» **Exercise instructions**
a - List every baseball team that the article on Jim Leyland's reshuffled Tigers lineup names.
b - Extend the article on Jim Leyland's reshuffled Tigers lineup, picking up after its final paragraph.

All of this was for Jackson. He entered the game 3 for 33 with 18 strikeouts this postseason, and the Tigers grimaced not just at those numbers but the misery of his at-bats. Jackson wasn't the only problem – Prince Fielder is now hitting .200/.269/.247 in two postseasons as a Tiger and took an 0 for 4 on Wednesday while the rest of the lineup broke out – but it's far easier to drop a 26-year-old making $3.5 million than a cleanup man hitting with a $214 million deal.

"I didn't want to have something drastic," Leyland said. "I didn't want something to be comical."

Miguel Cabrera hit second, which he hadn't done since June 28, 2004, when he was 21. And Jackson got A-Rod'd, sent down to No. 8, though it beat getting benched, which was a possibility. Leyland said he lounged on his couch Tuesday night, watching Game 4 of the Cardinals-Dodgers series, and considered his options. He woke up early Wednesday, consulted with McClendon and other coaches, and gave McClendon the orders to inform the players of the changes.

When the official lineup was posted on the door at Comerica Park, players lined up to get a peek, like when the roles for the school play are assigned. This was new territory. As much as Leyland tried to downplay the lineup change, he wouldn't have done it if he thought things were going well. And though his sentiment is correct – shifting lineup order, in theory, has a negligible effect on how an offense performs – the Tigers put up a five-spot in the second inning thanks to Peavy's wildness and some timely hitting, following up with two more runs in the fourth inning and gave Leyland an order he plans on using again in Game 5 on Thursday at 8:07 p.m. ET.

"If guys think it works," Tigers starter Justin Verlander said, "it works."

Well, it worked, at least, and this time of year there is no sense in trying to rationalize the why or how behind it. "Maybe," Leyland said, "sometimes just a jolt like that gets you back into sync a little bit." It contradicted what he said earlier, which might've been more of a volley to deflect credit from him and give it to his players, a classic Leyland technique.

He didn't want to be known as Leyland the Genius, just as he didn't want to be Leyland the Fool after David Ortiz's grand slam stole Game 2 away from the Tigers. More than anyone, Leyland tries to subscribe to the theory that this game is about the players. And it is. Almost everything is.

» **Raw data**
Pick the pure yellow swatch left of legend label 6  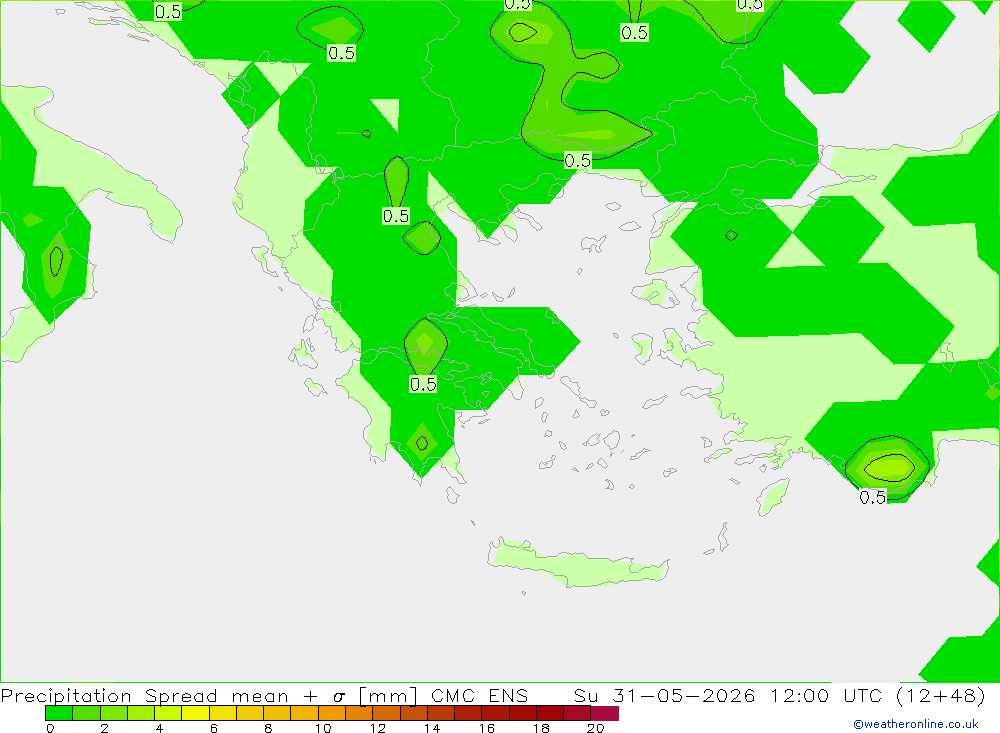(x=195, y=713)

» **Per-task answers**
a - Tigers, Cardinals, Dodgers

b -
[Related: Miggy steals a base – without a throw]

Except there are choices, hard choices, that a manager must make, and Leyland's greatest quality is creating an environment in which players not only respect those choices but believe in them. He trusted that they would trust him, and in the middle of the most important games of the year, that took courage.

"Leyland has a meaning behind everything," Hunter said. "Fifty-one years in this game, I'm pretty sure he's picked up some wisdom along the way. When he's doing something, he has a meaning behind it. You really can't question a guy like that."

You can, actually, and plenty do. Were the score reversed and the Red Sox leading the series 3-1, the story would've looked different – that not even a panicky Jim Leyland could save the Tigers from their own flaws. Had Austin Jackson taken a golden sombrero, it would've been more of the same – first, eighth, the guy is Ishtar in a baseball uniform.

For whatever reason, this worked, and if the Tigers ride this batting order to the World Series, it will be another notch in the column of Leyland the Genius. Already some were assigning it a mythical quality, asking what Leyland planned on doing with the lineup card.

"I'll throw it away," he said, "unless I can sell it to some bar on the way home."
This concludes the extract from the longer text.